In an unspecified post-Civil War time period, a stagecoach is making its way into the Wyoming mountains, just ahead of a horrific blizzard. Bounty hunter John “The Hangman” Ruth (Kurt Russell, doing a good John Wayne impersonation) is transporting Daisy Domergue (Jennifer Jason Leigh) to Red Rock, where she’ll be hanged for murder. They soon pick up another bounty hunter, Major Marquis Warren (Samuel L. Jackson), sitting in the middle of the road atop three corpses (Warren prefers bringing in his wanted-dead-or-alive bounties dead, whereas Ruth prides himself on seeing that prisoners be hanged for their crimes); later they pick up Chris Mannix (Walton Goggins), who claims to be the newly elected sheriff of Red Rock. Tensions escalate as Ruth casually beats Daisy whenever she smart-mouths him, and racial hatred brews between former Confederate raider Mannix and former Union cavalryman Warren.

Things don’t improve when the coach arrives at Minnie’s Haberdashery, an isolated way station atop the mountains, in the middle of nowhere. The group find that the Haberdashery is already occupied—not by the owners, who are allegedly away visiting relatives, but by cowboy John Gage (Michael Madsen), Englishman Oswaldo Mobray (Tim Roth, presumably because Christoph Waltz was busy filming Spectre), taciturn Mexican Bob (Demian Bichir), and aged Confederate General Smithers (Bruce Dern). All of these people will have to wait out the blizzard, while simmering tensions rise to the boiling point, characters reveal their connections to each other, questions arise as to who can be trusted, and—surprise, surprise!—violence erupts in spectacular fashion.

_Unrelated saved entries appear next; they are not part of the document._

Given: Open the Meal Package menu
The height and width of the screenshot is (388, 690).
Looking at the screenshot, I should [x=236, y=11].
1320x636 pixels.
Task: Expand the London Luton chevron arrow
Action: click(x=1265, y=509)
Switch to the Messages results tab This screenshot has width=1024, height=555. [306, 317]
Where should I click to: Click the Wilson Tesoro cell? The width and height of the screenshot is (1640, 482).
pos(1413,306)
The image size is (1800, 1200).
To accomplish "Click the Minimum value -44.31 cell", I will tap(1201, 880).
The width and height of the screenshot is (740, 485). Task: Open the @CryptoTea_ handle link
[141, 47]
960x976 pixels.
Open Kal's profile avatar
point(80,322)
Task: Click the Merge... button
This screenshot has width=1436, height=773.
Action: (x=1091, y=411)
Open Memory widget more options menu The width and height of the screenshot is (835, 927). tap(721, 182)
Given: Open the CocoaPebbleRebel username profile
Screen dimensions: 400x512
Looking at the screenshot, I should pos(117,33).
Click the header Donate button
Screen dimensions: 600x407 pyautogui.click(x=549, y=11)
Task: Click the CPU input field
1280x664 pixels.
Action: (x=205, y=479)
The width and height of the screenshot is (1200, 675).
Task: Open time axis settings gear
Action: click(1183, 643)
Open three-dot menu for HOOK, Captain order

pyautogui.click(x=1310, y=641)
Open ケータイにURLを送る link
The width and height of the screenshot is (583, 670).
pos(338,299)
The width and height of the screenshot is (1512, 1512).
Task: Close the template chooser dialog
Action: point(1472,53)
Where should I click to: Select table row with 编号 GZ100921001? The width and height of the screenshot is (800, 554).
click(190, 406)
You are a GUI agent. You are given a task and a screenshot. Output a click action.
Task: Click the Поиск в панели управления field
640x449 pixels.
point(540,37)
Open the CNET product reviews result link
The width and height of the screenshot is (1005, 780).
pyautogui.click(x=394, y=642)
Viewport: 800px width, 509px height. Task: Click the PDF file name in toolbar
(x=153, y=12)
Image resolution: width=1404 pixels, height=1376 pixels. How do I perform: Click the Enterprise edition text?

The Hateful Eight is perhaps the ultimate slow-burn film, with much of its first half devoted to establishing the setting with wide-screen shots of the cold, empty landscape and arranging the initial character dynamics and conflicts. I say “initial” because as the film progresses, relatively sympathetic characters reveal depths of cruelty and unsympathetic ones become relatively more likable. And throughout, Tarantino ramps up the tension, as the audience waits for outcomes both unexpected and otherwise.

I suspect that The Hateful Eight is destined to be one of Tarantino’s more divisive films. Some have complained that the film is too talky or too long; while it is a long and talky film, at times like a filmed play, if you like Tarantino’s way with dialogue and characters, you probably won’t mind the talkiness, and it never felt long to me (though it will be interesting to see how the film holds up to a second viewing).

What may cause greater division is its refusal to play nice. As the characters shift allegiances and decide what they really want when the chips are down, the audience realizes that there’s no sympathetic character to root for. As things progress, the situation becomes downright nihilistic. Many of Tarantino’s other films had strange sorts of moral victories, such as Jules Winfield renouncing the hit man life and Butch the boxer saving Marsellus Wallace in Pulp Fiction; more recent efforts have sought to give gory payback to Nazis and slavers (Inglourious Basterds and Django Unchained respectively) or have had women defeat a serial murderer (Death Proof). But The Hateful Eight is a much more cynical affair; any justice is meted out in such a dubious fashion that it scarcely feels like justice, and the one bit of hopefulness is based on lies.

But even in such a dark film, there’s plenty of humor to be found, though it’s of a queasy, uncomfortable kind (in particular Ruth’s treatment of Daisy, which at times almost strays into Three Stooges levels of slapstick violence). There’s also some excellent acting on hand, particularly from Jackson as the eloquent and morally gray Marquis Warren, and Leigh, who brings a feral intensity to her Daisy Domergue. The movie also looks great and features an atmospheric score by Ennio Morricone (his first Western score in decades).

It’s not a film I will revisit often—it’s too dark and ugly for that—but it’s an excellent peek at morally reprehensible people and the toll that violence, hatred, racism, and misogyny can take.